Stored data:

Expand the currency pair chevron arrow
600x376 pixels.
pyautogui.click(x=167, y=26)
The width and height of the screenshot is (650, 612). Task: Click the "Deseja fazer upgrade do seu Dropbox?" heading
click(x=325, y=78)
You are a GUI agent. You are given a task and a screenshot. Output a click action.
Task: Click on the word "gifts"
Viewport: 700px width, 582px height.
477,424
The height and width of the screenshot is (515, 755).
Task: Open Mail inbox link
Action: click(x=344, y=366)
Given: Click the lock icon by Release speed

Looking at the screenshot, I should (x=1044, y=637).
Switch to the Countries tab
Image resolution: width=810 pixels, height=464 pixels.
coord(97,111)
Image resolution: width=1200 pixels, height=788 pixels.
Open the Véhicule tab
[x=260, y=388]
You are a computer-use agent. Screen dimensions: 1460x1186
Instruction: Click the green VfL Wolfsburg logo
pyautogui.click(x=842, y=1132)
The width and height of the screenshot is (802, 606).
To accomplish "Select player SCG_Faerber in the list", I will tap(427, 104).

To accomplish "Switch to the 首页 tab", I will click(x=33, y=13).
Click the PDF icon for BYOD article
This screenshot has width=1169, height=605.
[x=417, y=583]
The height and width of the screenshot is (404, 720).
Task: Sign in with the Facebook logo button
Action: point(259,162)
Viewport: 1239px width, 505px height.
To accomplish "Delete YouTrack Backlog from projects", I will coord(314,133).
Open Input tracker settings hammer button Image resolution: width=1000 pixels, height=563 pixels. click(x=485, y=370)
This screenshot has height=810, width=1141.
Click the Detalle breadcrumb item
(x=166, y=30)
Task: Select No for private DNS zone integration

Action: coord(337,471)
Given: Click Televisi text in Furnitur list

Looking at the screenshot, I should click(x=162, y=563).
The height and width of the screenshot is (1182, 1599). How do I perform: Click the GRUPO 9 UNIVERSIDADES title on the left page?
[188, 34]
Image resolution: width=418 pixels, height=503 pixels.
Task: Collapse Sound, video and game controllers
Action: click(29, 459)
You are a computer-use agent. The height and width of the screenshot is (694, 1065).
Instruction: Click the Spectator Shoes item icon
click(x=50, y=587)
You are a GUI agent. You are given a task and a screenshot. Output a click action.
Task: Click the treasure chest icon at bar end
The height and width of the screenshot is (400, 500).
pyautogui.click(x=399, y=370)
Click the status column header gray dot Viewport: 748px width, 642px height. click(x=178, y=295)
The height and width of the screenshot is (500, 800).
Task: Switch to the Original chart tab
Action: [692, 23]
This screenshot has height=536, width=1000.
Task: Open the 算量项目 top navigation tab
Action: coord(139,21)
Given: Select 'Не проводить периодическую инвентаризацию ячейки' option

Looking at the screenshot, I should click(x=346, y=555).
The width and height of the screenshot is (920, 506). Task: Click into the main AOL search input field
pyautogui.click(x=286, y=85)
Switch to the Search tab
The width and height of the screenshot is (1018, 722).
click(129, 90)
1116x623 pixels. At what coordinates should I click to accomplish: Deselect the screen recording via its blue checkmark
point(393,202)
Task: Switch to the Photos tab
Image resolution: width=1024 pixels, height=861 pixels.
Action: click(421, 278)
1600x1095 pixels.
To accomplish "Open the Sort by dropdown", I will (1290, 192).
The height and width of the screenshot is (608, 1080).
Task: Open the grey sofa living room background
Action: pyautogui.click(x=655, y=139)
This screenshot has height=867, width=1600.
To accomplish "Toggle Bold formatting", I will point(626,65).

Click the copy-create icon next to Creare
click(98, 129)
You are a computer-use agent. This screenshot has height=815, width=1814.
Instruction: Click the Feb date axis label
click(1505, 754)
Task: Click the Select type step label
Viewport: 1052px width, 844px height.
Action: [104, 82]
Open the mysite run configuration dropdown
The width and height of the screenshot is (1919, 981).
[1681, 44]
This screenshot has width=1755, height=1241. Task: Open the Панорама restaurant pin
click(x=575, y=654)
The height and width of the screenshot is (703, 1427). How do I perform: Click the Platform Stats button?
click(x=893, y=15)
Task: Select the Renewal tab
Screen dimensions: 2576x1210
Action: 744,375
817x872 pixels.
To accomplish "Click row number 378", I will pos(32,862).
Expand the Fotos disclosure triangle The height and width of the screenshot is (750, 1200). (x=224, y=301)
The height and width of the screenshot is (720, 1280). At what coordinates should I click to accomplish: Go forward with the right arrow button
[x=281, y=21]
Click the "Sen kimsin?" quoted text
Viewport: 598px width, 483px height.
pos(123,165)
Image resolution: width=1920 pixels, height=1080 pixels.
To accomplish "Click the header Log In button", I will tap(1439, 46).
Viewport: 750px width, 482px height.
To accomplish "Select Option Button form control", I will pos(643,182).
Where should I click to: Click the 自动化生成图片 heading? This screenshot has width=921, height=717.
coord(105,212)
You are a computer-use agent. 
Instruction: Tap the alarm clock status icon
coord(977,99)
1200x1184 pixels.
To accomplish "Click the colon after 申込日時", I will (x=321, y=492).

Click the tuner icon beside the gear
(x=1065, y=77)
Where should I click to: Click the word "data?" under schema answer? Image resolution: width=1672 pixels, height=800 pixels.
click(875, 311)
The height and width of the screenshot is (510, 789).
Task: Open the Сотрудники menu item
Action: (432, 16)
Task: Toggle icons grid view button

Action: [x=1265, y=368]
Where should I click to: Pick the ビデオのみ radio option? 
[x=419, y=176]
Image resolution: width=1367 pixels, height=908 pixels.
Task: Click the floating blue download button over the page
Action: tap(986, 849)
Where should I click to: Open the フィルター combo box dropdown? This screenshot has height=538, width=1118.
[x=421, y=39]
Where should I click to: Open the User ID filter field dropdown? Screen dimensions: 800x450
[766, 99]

TO DO: Which lines above contain "Expand"? Show each of them.

RESPONSE AREA:
Expand the currency pair chevron arrow
Expand the Fotos disclosure triangle The height and width of the screenshot is (750, 1200). (x=224, y=301)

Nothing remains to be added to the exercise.